→ **Extracted material**:
++++++++++++++++++++

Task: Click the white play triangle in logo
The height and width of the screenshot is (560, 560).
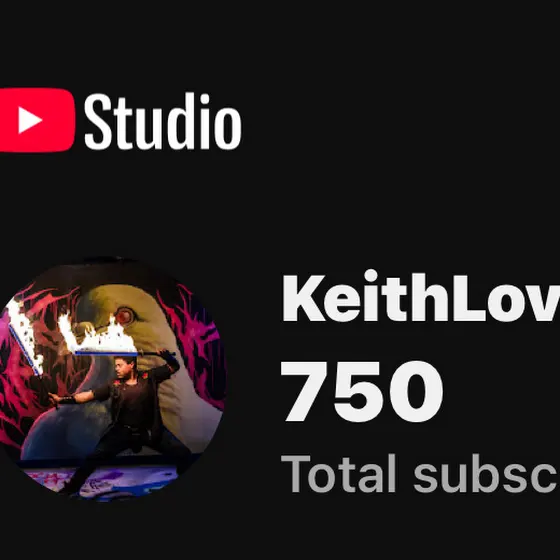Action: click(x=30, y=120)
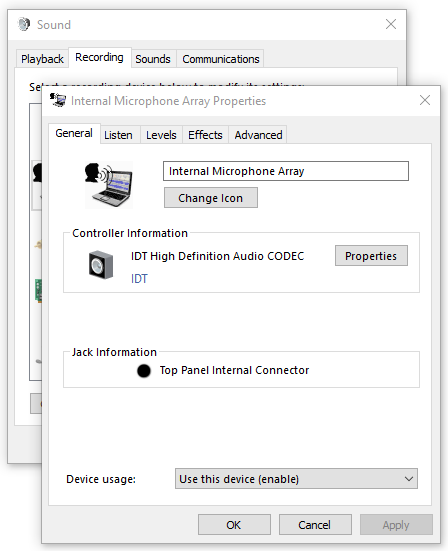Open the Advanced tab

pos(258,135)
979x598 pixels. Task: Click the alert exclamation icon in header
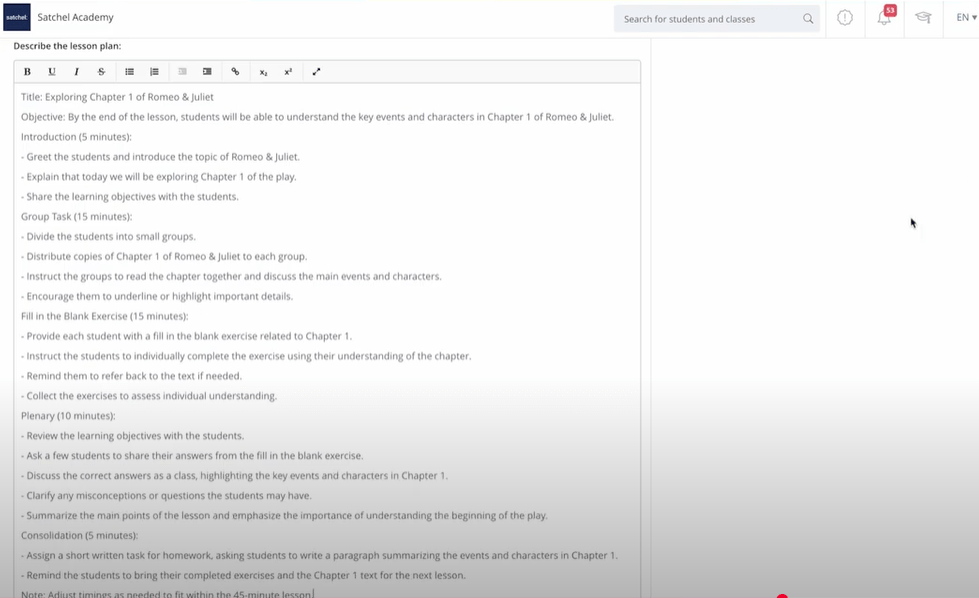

++++++++++++++++++++

→ **Exercise instructions**: Each record above should come back exactly the same, only without its pictures.

→ **Problem solution**:
Task: Click the white play triangle in logo
The height and width of the screenshot is (560, 560).
Action: click(x=30, y=120)
Open the Advanced tab

pos(258,135)
979x598 pixels. Task: Click the alert exclamation icon in header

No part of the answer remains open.